DiceDB / dice

DiceDB is an in-memory real-time database with SQL-based reactivity. It is hyper-optimized for building and scaling truly real-time applications on modern hardware while being a drop-in replacement for Redis.
https://dicedb.io/
Other
4.86k stars 636 forks source link

Pipeline Query Language (querying metrics) Feature Request #712

Open rossb83 opened 3 days ago

rossb83 commented 3 days ago

Not sure if this is the right place to request a feature, but I am interested to find an open source database to add capabilities in querying metrics with an M3QL/promQL-like language. Would dicedb benefit from this or would that be too out of scope? Under the hood it can be a simple M3QL -> SQL language translation (CTEs would need to be supported). Schema requirements would be up for debate, but there would need to be a timestamp column, value column and a column to support an internal "json" to support metrics tags. Data ingestion would need to be streamed and be immutable. Similar to the leaderboard demo, perhaps a QWATCH can be placed on a metric query to generate a grafana-like timeseries display.

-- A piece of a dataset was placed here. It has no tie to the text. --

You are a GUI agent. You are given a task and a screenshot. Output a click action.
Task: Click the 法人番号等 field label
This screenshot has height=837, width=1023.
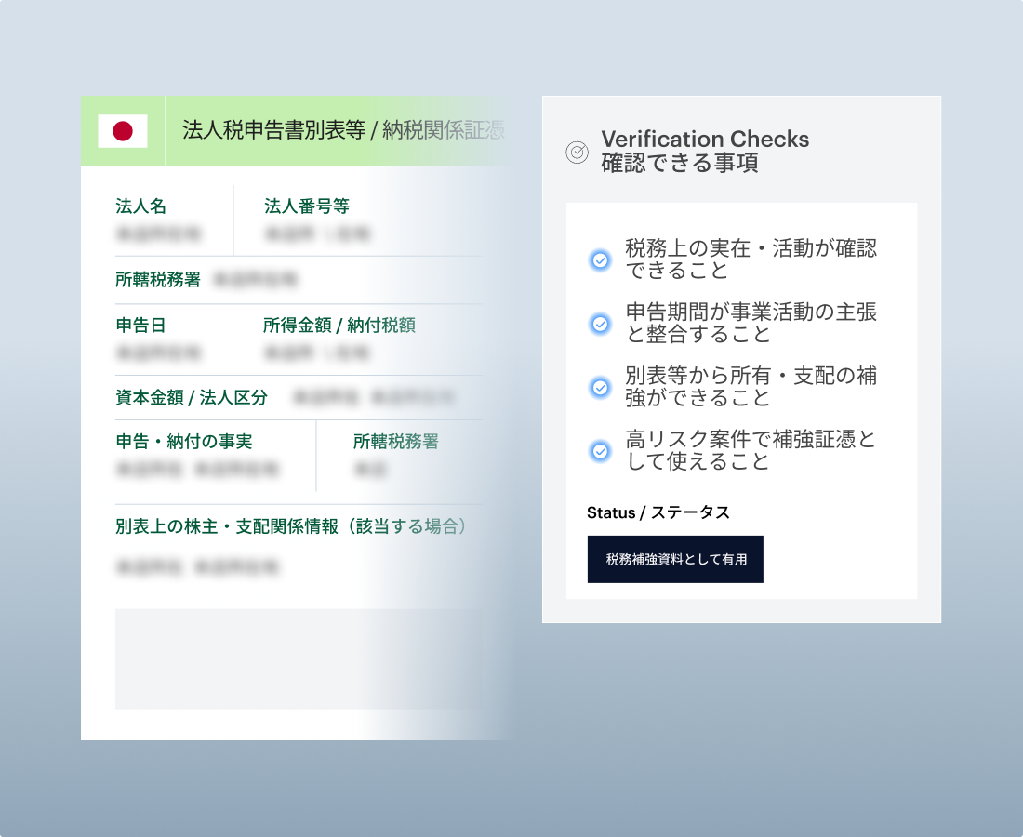[x=306, y=206]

M3QL gives simple ways to express metrics transforms like summarizing bucketed summation over time-windows and finding the percentage of a metric against a time-shifted version of itself. I would love to see it supported outside of Uber in the open source world. All of this is possible in SQL as well, but the syntax becomes too cumbersome for a human to write.

I'm happy to give further ideas/support if there is interest here.

arpitbbhayani commented 3 days ago

Hello @rossb83,

M3QL fits nicely with DiceDB and is aligned with our vision as well. We are unsure about schema imposition (declaration and adherence) as we are a raw and crude KV store today. Deducing schema and its alterations might be the way to go.

But the next phase of QWATCH and DSQL will be to support complex functions and going with M3QL is a good idea. Happy to discuss this further. Feel free to block my calendar and discuss this further.

Once again, thanks for suggesting and nudging.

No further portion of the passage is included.